6. Conduct yourself during the interview

Hiring manager interviewing job candidate


When hosting any type of business meeting, a certain level of coordination is required.Whatever the need your skills Perhaps, you will be asked to acquiesce to the parameters set by the employer regarding the time and location of the interview. This may mean dealing with a less than helpful receptionist or human resources person, both of whom will take notes on your reactions.

Your phone etiquette and email communications will be closely watched; a polite and respectful tone will go a long way to enhancing your personal brand and potential as a job seeker.

7. What is your evaluation of the interviewer?

Man feels uncomfortable during interview with recruiting manager


frustrated by the fact that your interviewer Look younger, less experienced, or below you in the professional hierarchy? Be careful how you express this objection. You may think you are hiding these feelings, but as one of those interviewers who look younger, I hear this tone all the time very quickly!

Even if you decide during the interview that you’re not interested in the company, remember to display a high degree of professionalism. You never know how well-connected your interviewer is.


Woman using laptop following up with hiring manager


Polarizing hot topics, e.g. political or religious should stand out from your resume, LinkedIn profileinterview discussions and private conversations.

No matter how neutral or popular you think you are on these topics, there are bound to be people who disagree with you and vote against hiring you.

9. Your actions after the interview

Man on laptop writes an email to hiring manager


Yes, you should send thank you for the note Send to employer after interview! Whether it’s a brief handwritten card, a LinkedIn message, an email, or even a hard copy letter. A thank you letter can leave the employer with the impression that you are an affable and grateful job applicant..

Post-interview notes can also be used to address lingering questions and counter potential objections (“Concerning our discussions about the new West Region, I can assure you that I am used to handling accounts personally for maximum effect — so about the trip”), or mention a fond memory you have of the experience (e.g., a conversation) to emphasize the connection you had with the people at the company.

Be sure to address your notes to everyone you meet during the interview (or at least mention their names in your notes), especially if you meet with a panel or small group.

10. Frequency of your messages

Just because social media lets you send messages faster than ever doesn’t mean you should pester your employer. follow up Applying for a job once or twice is enough to let them know you are still interested in the position. The same goes for after the interview.
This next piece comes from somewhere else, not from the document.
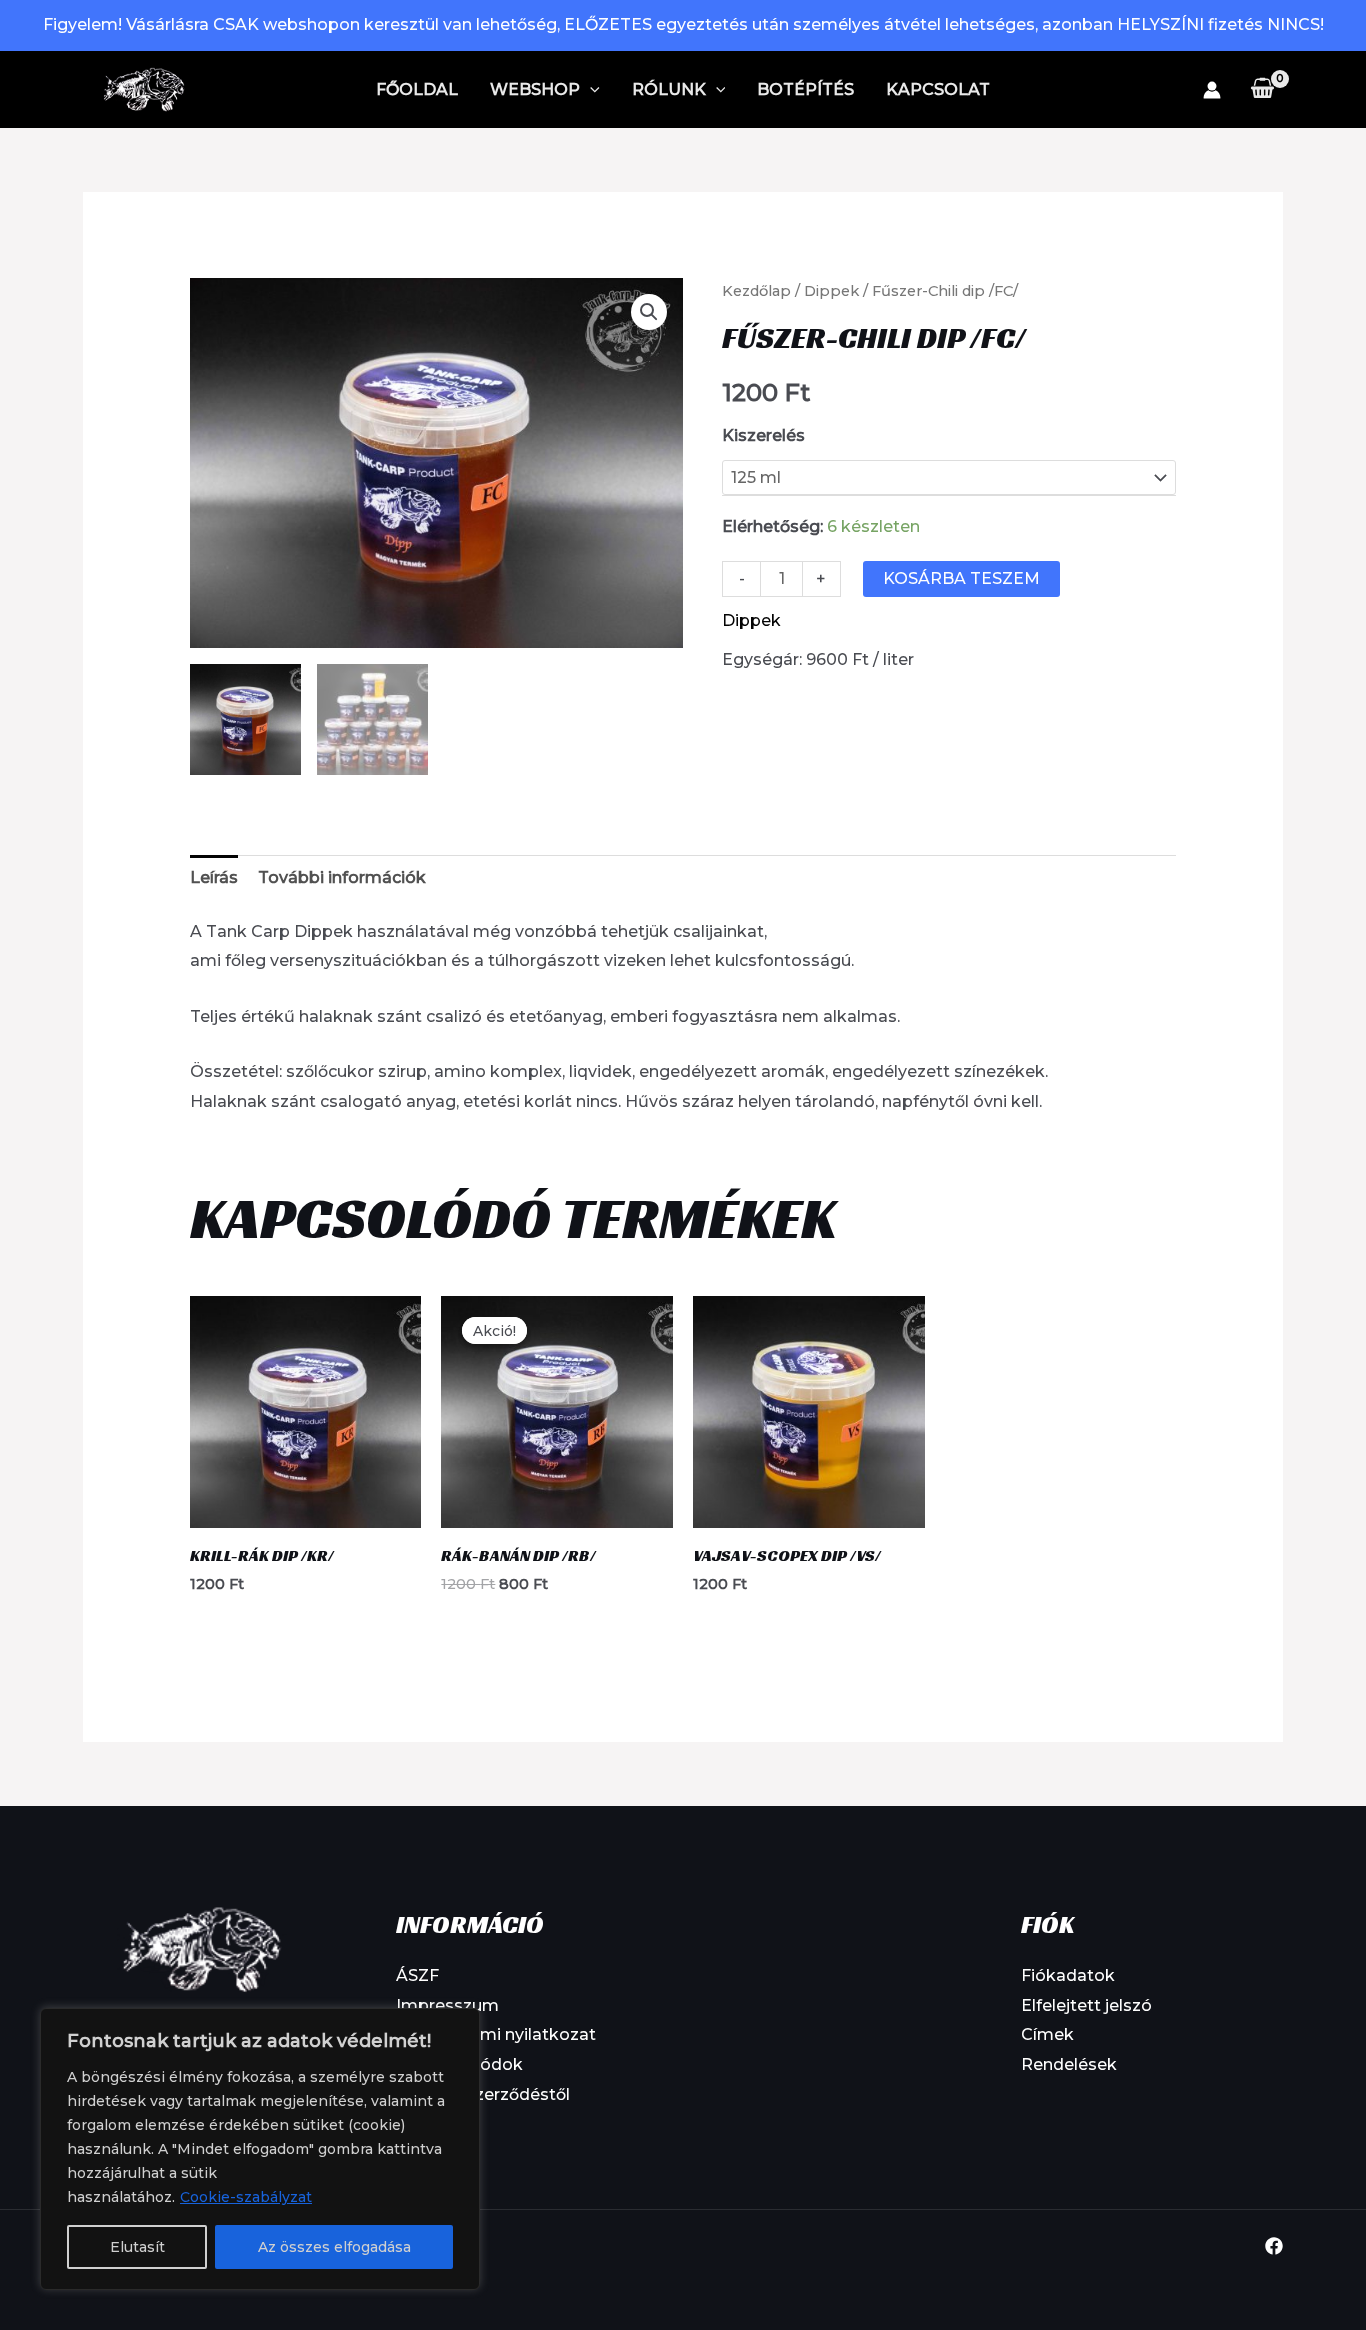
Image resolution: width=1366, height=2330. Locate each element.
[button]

In addition to selecting your process, recruiting managers also need to manage the company and serve clients. They may also want to consider other candidates. Keeping the employer’s attention is important, but so is professional judgment. In follow-up activities, the goal is somewhere between silent and stalker.

There are a number of ways that your job search practices or methods may turn off employers. Make sure you’re taking steps to meet their information needs and put your best foot forward professionally.